# RE: Freezing Cookies



## lbruckman (Jun 12, 2014)

Hi all you pastry chefs out there:  I need your input.  I am preparing pastries and cookies for a wedding. I have several different types of cookies that are iced. Previously, I have frozen the cookies and then iced them at the 11th hour after defrosting of course. I use a fondant based icing which I also have flavored. I am concerned that if I ice them prior to freezing that the color and texture will be compromised by the freezing and defrosting.  Any words of advice? You would think as a certified pastry chef I would know this, but I've always done all the icing a day or two prior to the event. Thanks for any input!

Lynn


----------



## flipflopgirl (Jun 27, 2012)

I have read posts on other forums that so and so does it all the time without a problem.

So a few years ago tried a few RI (my recipe is very stiff so not much liquid) pastel tinted snowflakes and they turned out ok.

But still do not trust the process.... just one humid day (when defrosting) and all that work is down the tubes.
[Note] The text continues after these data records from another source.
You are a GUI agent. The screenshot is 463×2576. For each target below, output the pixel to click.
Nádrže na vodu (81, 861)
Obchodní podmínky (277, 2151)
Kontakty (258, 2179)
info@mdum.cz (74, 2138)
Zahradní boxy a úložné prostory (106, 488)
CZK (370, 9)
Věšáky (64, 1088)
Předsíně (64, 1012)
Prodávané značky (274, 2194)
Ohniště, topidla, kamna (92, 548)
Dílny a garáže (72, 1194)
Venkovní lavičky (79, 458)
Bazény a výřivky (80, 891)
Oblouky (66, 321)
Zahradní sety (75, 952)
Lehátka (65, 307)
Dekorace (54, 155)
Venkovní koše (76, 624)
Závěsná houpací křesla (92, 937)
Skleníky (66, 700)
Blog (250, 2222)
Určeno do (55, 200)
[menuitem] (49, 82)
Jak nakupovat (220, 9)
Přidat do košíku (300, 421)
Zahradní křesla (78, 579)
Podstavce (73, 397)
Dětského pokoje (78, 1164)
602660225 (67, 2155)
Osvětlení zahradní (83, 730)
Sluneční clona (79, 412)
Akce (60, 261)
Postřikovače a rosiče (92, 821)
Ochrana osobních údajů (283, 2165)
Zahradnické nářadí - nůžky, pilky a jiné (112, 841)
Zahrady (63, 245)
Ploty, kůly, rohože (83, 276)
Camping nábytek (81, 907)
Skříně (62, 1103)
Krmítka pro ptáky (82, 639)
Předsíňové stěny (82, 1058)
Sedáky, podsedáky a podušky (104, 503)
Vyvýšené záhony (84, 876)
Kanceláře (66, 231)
Fondant based would be even more unstable (my fave tho can eat a dozen pink piggies without a second thought lol!).

So I vote no but maybe someone has a different experience?

Feel for you GF!

mimi


----------



## skyler (Jan 27, 2014)

Glad you asked this question as I've wondered about it myself.  I'm not a professional baker but do a lot of cookie baking and decorating with royal icing.  I've had great results freezing the cookies with royal icing.  However, as flipflopgirl stated, fondant-based could be more unstable.  I checked a little online and opinions seem to be all over the place.  Would love to hear something definitive.


----------



## chefross (May 5, 2010)

As a former banquet Chef, I had an in-house pastry Chef.
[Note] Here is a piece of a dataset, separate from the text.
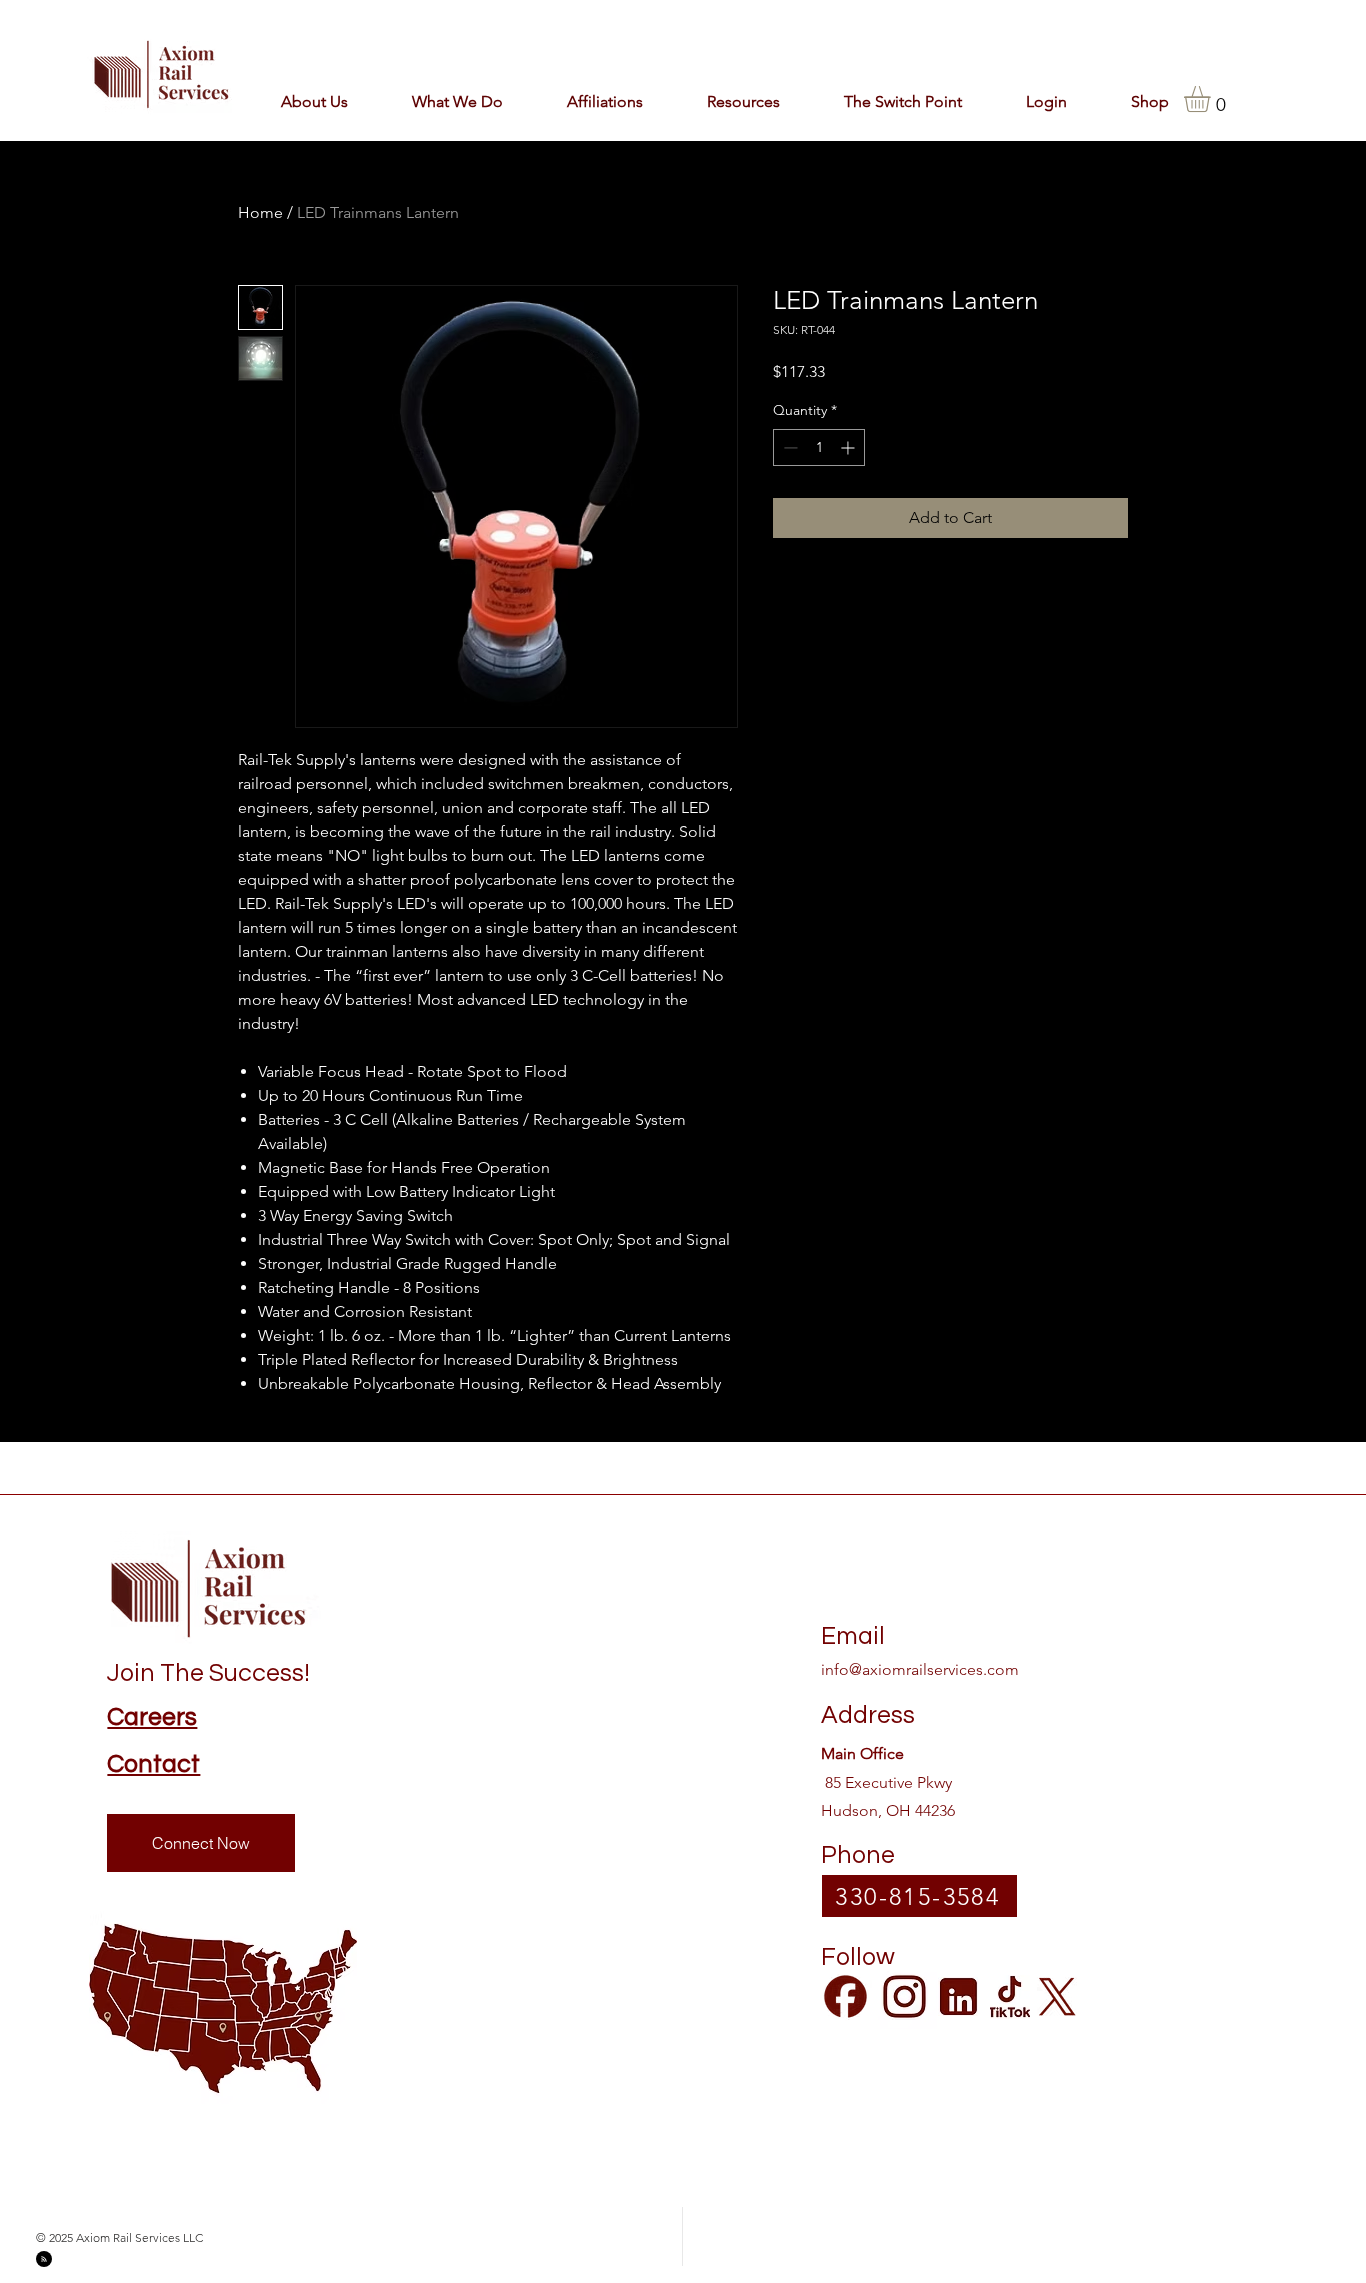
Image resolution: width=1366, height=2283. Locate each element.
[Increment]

We did this very same thing.

She baked, cooled then iced the cookies with a fondant based topping.

After the icing hardened slightly we placed the rack of pans in the walk-in freezer for an hour.

Brought them back out then plastic wrapped each pan tightly.

They went back into the freezer until the function (about 2-3 days).

When needed, we took out the rack and allowed the cookies to come to room temperature.

I never had any bleeding of colors nor did I have any dripping or lose of product.

Alternately we also made wedding cakes the same way. My pastry Chef was very good working with fondant and the freezer shelves were filled with all types of cakes already decorated with the fondant, pearls and roses all ready to go.

And yes those high humidity days were always a pain.


----------



## chefedb (Apr 3, 2010)

only time they will bleed or run is if they are left in hi humidity or a wet refrigerator


----------



## lbruckman (Jun 12, 2014)

Thanks to all of you for your input. I appreciate it. As a pastry chef, I actually do more pastries than cookies so I was concerned about the fondant icing. But as Chefross indicated, I have frozen cakes with fondant based icing - no problem. I was so busy this week I iced one tray and went ahead and froze them and then took them out yesterday loosening the sealed lid but with it still on and defrosted in my kitchen. They are fine. But your comments about the humidity hit home ( and something I didn't take into consideration) because I'm in Ohio and right now our humidity is out the roof. I have a large commercial air conditioner in the kitchen which I turned on. The cookies defrosted to room temp with no problems. Thank you all so much for your tips and input. I love this forum - everyone is so friendly and tries to be friendly.

Happy cooking and baking,

Lynn /img/vbsmilies/smilies/mullet.gif


----------



## lbruckman (Jun 12, 2014)

That's supposed to read " everyone is so friendly and tries to be helpful."  Thanks again.


----------



## skyler (Jan 27, 2014)

Chefross said:


> When needed, we took out the rack and allowed the cookies to come to room temperature.
> 
> I never had any bleeding of colors nor did I have any dripping or lose of product.
> 
> Chefross, did you keep them covered with the plastic wrap while defrosting? I've found it works best for me when defrosting at room temp and covered...definitely not in the fridge. As I mentioned, I've only done it with royal icing.


----------



## flipflopgirl (Jun 27, 2012)

lbruckman said:


> Thanks to all of you for your input. I appreciate it. As a pastry chef, I actually do more pastries than cookies so I was concerned about the fondant icing. But as Chefross indicated, I have frozen cakes with fondant based icing - no problem. I was so busy this week I iced one tray and went ahead and froze them and then took them out yesterday loosening the sealed lid but with it still on and defrosted in my kitchen. They are fine. But your comments about the humidity hit home ( and something I didn't take into consideration) because I'm in Ohio and right now our humidity is out the roof. I have a large commercial air conditioner in the kitchen which I turned on. The cookies defrosted to room temp with no problems. Thank you all so much for your tips and input. I love this forum - everyone is so friendly and tries to be friendly.
> 
> Happy cooking and baking,
> Lynn :mullet:


True dat about the fondant covered cakes.
Don't think twice about holding in freezer actually think it improves the structure.
Guess it is more the PITA of doing a zillion cookies that holds me back.
Treat those babies like my first born lol.

Agree with you about CT!
The accumulated years of knowledge here is a gold mine , with everyone sharing freely back and forth both pro and home style.
Don't be a stranger!

mimi


----------